Rule #1: Never run any services as user root

The history of this adage probably comes from multi-user, shared machines, where two or more users can access one UNIX machine. If user root run a long running application under its UID, any users on the same machine may try to exploit it to gain a root access.

This practice still applicable if you have a service that is open to public, even thought that you are the only user in the machine.

Beside security, one of the reason to not run as user root is to prevent your application or script or yourself wipe out data accidentally.

Rule #2: Always use a separated disk for your application

Operating system (OS) and your application should be stored in different disk. There are two major reason of this.

First, read-write operation will be increased and not affect each other. A write to log on OS level does not have effect on read operation on application level.

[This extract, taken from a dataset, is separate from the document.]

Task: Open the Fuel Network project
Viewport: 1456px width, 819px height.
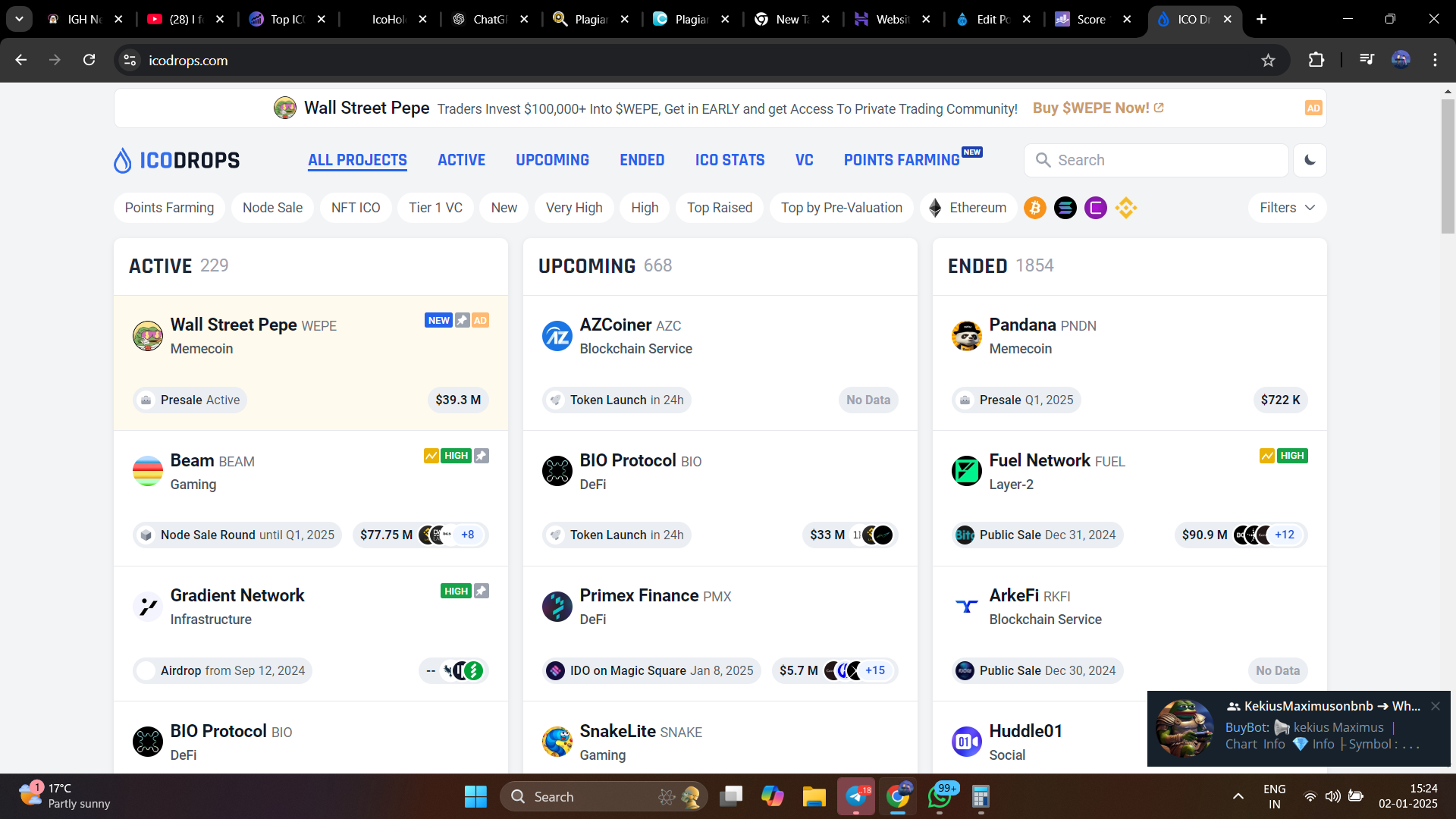Action: (1039, 460)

Second, in case one of OS disk is corrupt, we will only need to recreate new OS, reinstall the packages, reapply the last good configuration, and reattach the application disk. In case on application disk corrupt, we will only need to create new disk and deploy new application. But if your OS and application is on the same disk, you need to create OS and redeploy your application.

Rule #3: Always have a snapshot of your OS disk (not application)

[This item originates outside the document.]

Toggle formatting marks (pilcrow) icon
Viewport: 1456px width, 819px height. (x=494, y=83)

By having a snapshot, we have a stable packages and configuration that ready to use, either as quick fix in case of disk corrupt (like in previous case) or if we want to horizontally scale the application.

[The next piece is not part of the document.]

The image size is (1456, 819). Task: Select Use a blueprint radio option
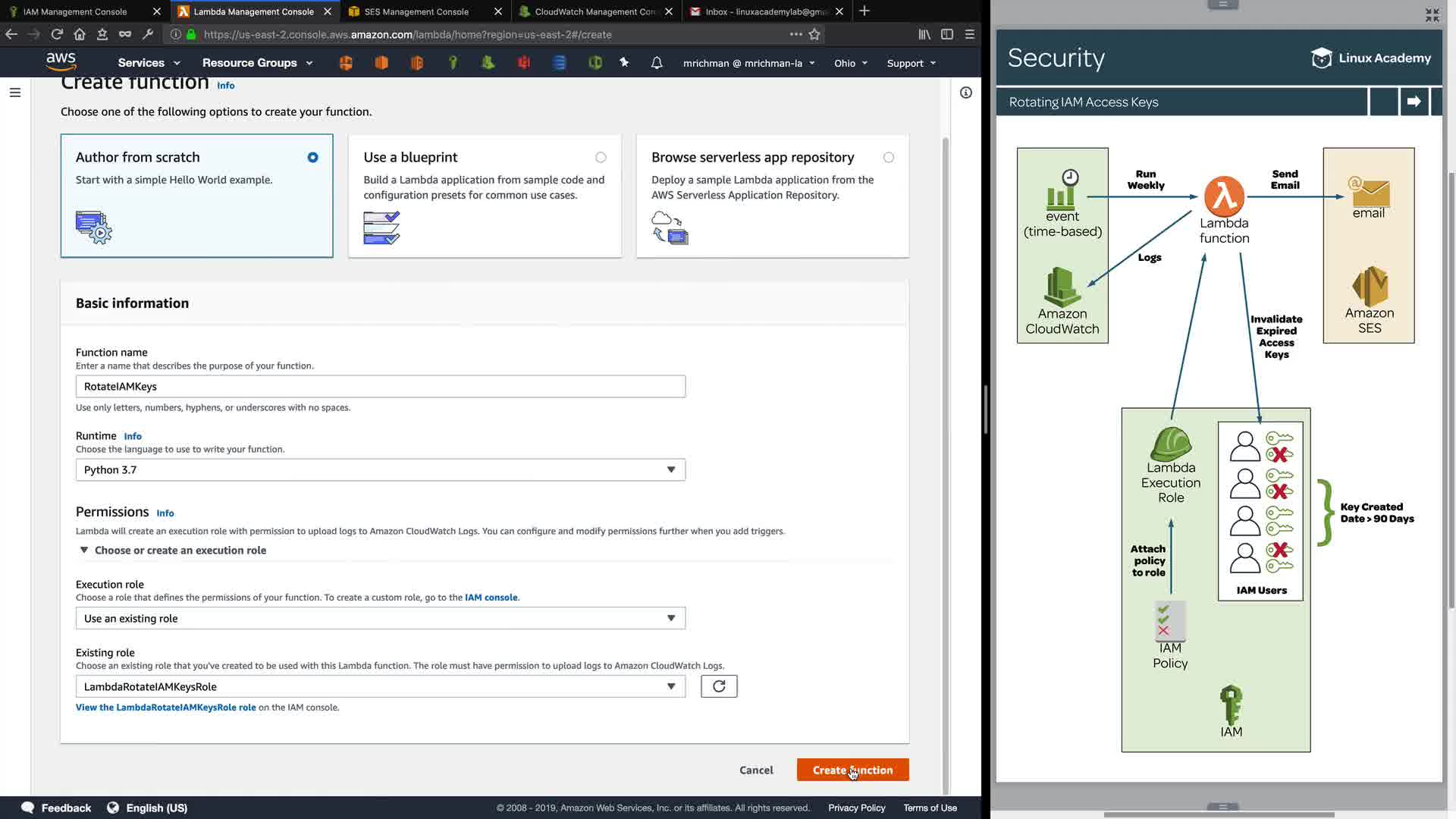pos(601,158)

Rule #4: Use public-private key for SSH

Never use password.

Most cloud provider already enforce this practice and I think I have never seen someone share user:password to access remove server anymore.

Rule #5: Use screen or tmux for managing multiple sessions

Instead of opening two or more SSH sessions, use screen or tmux to create new virtual terminal.

I don’t remember why, but I prefer tmux over screen (probably window split features, which screen already have now; or probably the tmux shortcut make more sense to me).

Rule #6: Learn about systemd

This is 2020, we are not running application with nohup anymore and big, major Linux distro already moved from SysV init to systemd.

` $ man systemd.service $ man systemd.path $ man systemd.timer `

Rule #7: Use TCP/HTTP proxy

Use TCP/HTTP proxy, do not directly serve your web server to public.

A good proxy will allow load balancing, rate limiting, temporary redirect, and other flexibility things without touching application code.

This is also provide separation of concern or layer.

Tips: HAProxy is my favourite proxy server.

Rule #7: Pick a sane GNU/Linux distro.

Choose the one that,

  • does not have ads on MOTD,

  • does not automatically update the packages,

  • does not add new user to sudoers,

  • does not prompt with ncurses UI when updating packages.

Ubuntu (or any Debian derivate?) violate all of the above checklists.


If you want additional security and does not have a problem managing SELinux, use RedHat derivative. If you want user friendly distro, use SuSE. If you want latest packages with more flexibility, use Arch.


Here is several tips when working with UNIX like system.

Use mosh to manage SSH session.

Each time we type a key on SSH, client send the key, server render the screen, and send the whole text back to client.

Mosh use udp, client did not wait for server to reply before the character that we type printed on screen. Also, the data that send by server only the diff, not the whole text.

In summaries, mosh provide faster and network resistance connection for SSH.


VPN provide a layer of access for your internal network in the cloud. Setting up VPN with WireGuard is now easier than ever, but its require latest (or supported) kernel, both on server and client.

Combine that with DNS server (like rescached), we will have a complete isolate environment with custom internal domain (for example, myapp.internal).